Somehow a moth made its way into our living room on Shabbos afternoon.

He was elated.

A butterfly in his own home!

It doesn’t get better than this, people.

Everyone had to come see it, and of course he had to experiment to see what would happen if he banged his Lego on it.

This boy of mine is such a mix of impulse and tenderness; it’s amazing to watch the two tendencies war.

This is a kid who is seriously excited about life.

So much to do, to touch, to explore.

And oh so much to regret.

He is so pure and innocent; I often worry about a time when he won’t be.

Anyway, the moth was just sitting on the windowsill, unmoving, and he of course he needed to know why. I said that it was probably just resting a bit. Flying so much must be tiring, you know. (Here I felt no need to add that being almost dead must be pretty tiring too. Details, details.)

Eventually it tried to fly, but the pitiful thing couldn’t get around much, and landed on the floor, spent.

“Why is it not getting up Mommy, why is it not getting up? Why is it staying on the floor?” (Why are kids so repetitive, why are they?)

“Hmmm…I wonder. Maybe someone wasn’t gentle with it –  like maybe someone touched it too hard with his Lego, and it got hurt.”

I could tell that he felt bad, because he spent the next few minutes protecting the poor insect from all potential threats (i.e. his two-year old sibling) and repeatedly asking me if the butterfly will feel better soon.

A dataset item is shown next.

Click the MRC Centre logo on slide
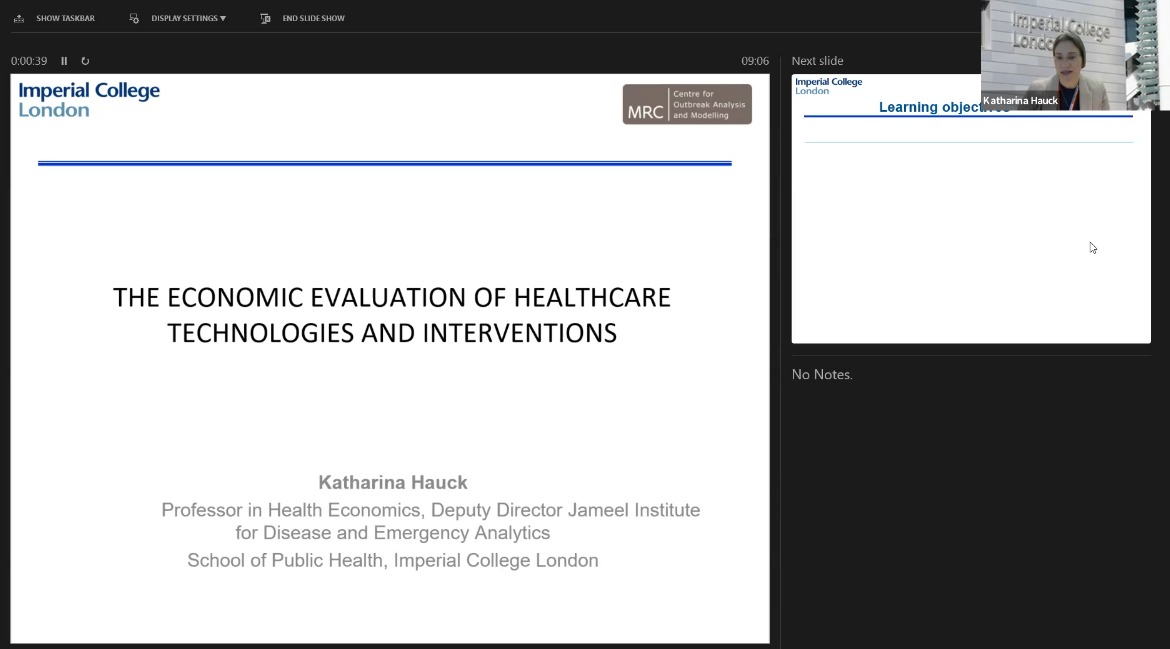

My baby spotted it that very second and started speed-crawling to the interesting shaped potato chip (I don’t blame the kid, all things on the floor on Shabbos afternoon tend to be potato chips). I quickly grabbed the closest item (a Ziploc bag) and gently eased it out the balcony door.

My big guy started to panic – “No, no, Mommy! The Butterfly will be cold! And it’s not feeling well, and it will be cold and wet!”

I watched the half-dead moth fall through the crack between the railing and the floor, picturing some nearby cat enjoying the tasty snack. No biggie.

And I came right back in and told my oh-so-trusting child that he flew straight to his Mommy so that she could take care of him.

And I didn’t feel bad. Not even a teeny bit.